↓↓↓
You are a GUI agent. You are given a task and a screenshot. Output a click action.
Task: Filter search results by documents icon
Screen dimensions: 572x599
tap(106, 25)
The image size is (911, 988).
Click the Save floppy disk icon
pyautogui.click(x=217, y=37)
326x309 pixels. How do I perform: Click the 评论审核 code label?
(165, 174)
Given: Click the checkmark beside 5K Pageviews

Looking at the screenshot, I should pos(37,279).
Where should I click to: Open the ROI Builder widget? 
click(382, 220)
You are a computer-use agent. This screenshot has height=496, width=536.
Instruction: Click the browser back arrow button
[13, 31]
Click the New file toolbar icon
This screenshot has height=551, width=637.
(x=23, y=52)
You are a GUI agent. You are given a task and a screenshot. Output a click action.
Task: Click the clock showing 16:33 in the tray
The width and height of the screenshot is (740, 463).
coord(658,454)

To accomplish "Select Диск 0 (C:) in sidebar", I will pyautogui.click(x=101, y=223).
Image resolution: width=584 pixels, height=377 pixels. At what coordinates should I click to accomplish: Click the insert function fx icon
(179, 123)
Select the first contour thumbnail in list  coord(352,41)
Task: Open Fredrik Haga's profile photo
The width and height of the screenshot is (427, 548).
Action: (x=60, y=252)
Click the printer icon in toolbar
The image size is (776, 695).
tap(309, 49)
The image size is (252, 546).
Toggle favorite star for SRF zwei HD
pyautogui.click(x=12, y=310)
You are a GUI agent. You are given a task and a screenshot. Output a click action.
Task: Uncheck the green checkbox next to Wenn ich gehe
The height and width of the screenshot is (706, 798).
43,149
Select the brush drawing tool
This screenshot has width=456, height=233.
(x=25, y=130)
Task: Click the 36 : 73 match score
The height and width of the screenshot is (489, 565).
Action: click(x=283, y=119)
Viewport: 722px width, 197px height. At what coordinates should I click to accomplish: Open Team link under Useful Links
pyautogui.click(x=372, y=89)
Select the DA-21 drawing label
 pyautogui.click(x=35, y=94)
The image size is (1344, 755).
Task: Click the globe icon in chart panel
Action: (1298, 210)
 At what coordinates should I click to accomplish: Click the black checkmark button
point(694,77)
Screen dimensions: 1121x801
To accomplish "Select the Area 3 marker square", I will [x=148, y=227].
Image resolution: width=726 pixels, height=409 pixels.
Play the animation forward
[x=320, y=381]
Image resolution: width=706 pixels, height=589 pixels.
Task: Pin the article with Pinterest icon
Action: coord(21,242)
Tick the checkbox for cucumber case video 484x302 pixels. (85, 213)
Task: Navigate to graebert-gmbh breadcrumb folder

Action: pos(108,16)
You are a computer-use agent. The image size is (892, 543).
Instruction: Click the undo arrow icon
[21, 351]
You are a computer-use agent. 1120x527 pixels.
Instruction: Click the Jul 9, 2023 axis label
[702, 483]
↑↑↑
## Work to be completed
Send back each record exactly as it stands.

## Expected answer
You are a GUI agent. You are given a task and a screenshot. Output a click action.
Task: Filter search results by documents icon
Screen dimensions: 572x599
tap(106, 25)
The image size is (911, 988).
Click the Save floppy disk icon
pyautogui.click(x=217, y=37)
326x309 pixels. How do I perform: Click the 评论审核 code label?
(165, 174)
Given: Click the checkmark beside 5K Pageviews

Looking at the screenshot, I should pos(37,279).
Where should I click to: Open the ROI Builder widget? 
click(382, 220)
You are a computer-use agent. This screenshot has height=496, width=536.
Instruction: Click the browser back arrow button
[13, 31]
Click the New file toolbar icon
This screenshot has height=551, width=637.
(x=23, y=52)
You are a GUI agent. You are given a task and a screenshot. Output a click action.
Task: Click the clock showing 16:33 in the tray
The width and height of the screenshot is (740, 463).
coord(658,454)

To accomplish "Select Диск 0 (C:) in sidebar", I will pyautogui.click(x=101, y=223).
Image resolution: width=584 pixels, height=377 pixels. At what coordinates should I click to accomplish: Click the insert function fx icon
(179, 123)
Select the first contour thumbnail in list  coord(352,41)
Task: Open Fredrik Haga's profile photo
The width and height of the screenshot is (427, 548).
Action: (x=60, y=252)
Click the printer icon in toolbar
The image size is (776, 695).
tap(309, 49)
The image size is (252, 546).
Toggle favorite star for SRF zwei HD
pyautogui.click(x=12, y=310)
You are a GUI agent. You are given a task and a screenshot. Output a click action.
Task: Uncheck the green checkbox next to Wenn ich gehe
The height and width of the screenshot is (706, 798).
43,149
Select the brush drawing tool
This screenshot has width=456, height=233.
(x=25, y=130)
Task: Click the 36 : 73 match score
The height and width of the screenshot is (489, 565).
Action: click(x=283, y=119)
Viewport: 722px width, 197px height. At what coordinates should I click to accomplish: Open Team link under Useful Links
pyautogui.click(x=372, y=89)
Select the DA-21 drawing label
 pyautogui.click(x=35, y=94)
The image size is (1344, 755).
Task: Click the globe icon in chart panel
Action: (1298, 210)
 At what coordinates should I click to accomplish: Click the black checkmark button
point(694,77)
Screen dimensions: 1121x801
To accomplish "Select the Area 3 marker square", I will [x=148, y=227].
Image resolution: width=726 pixels, height=409 pixels.
Play the animation forward
[x=320, y=381]
Image resolution: width=706 pixels, height=589 pixels.
Task: Pin the article with Pinterest icon
Action: coord(21,242)
Tick the checkbox for cucumber case video 484x302 pixels. (85, 213)
Task: Navigate to graebert-gmbh breadcrumb folder

Action: pos(108,16)
You are a computer-use agent. The image size is (892, 543).
Instruction: Click the undo arrow icon
[21, 351]
You are a computer-use agent. 1120x527 pixels.
Instruction: Click the Jul 9, 2023 axis label
[702, 483]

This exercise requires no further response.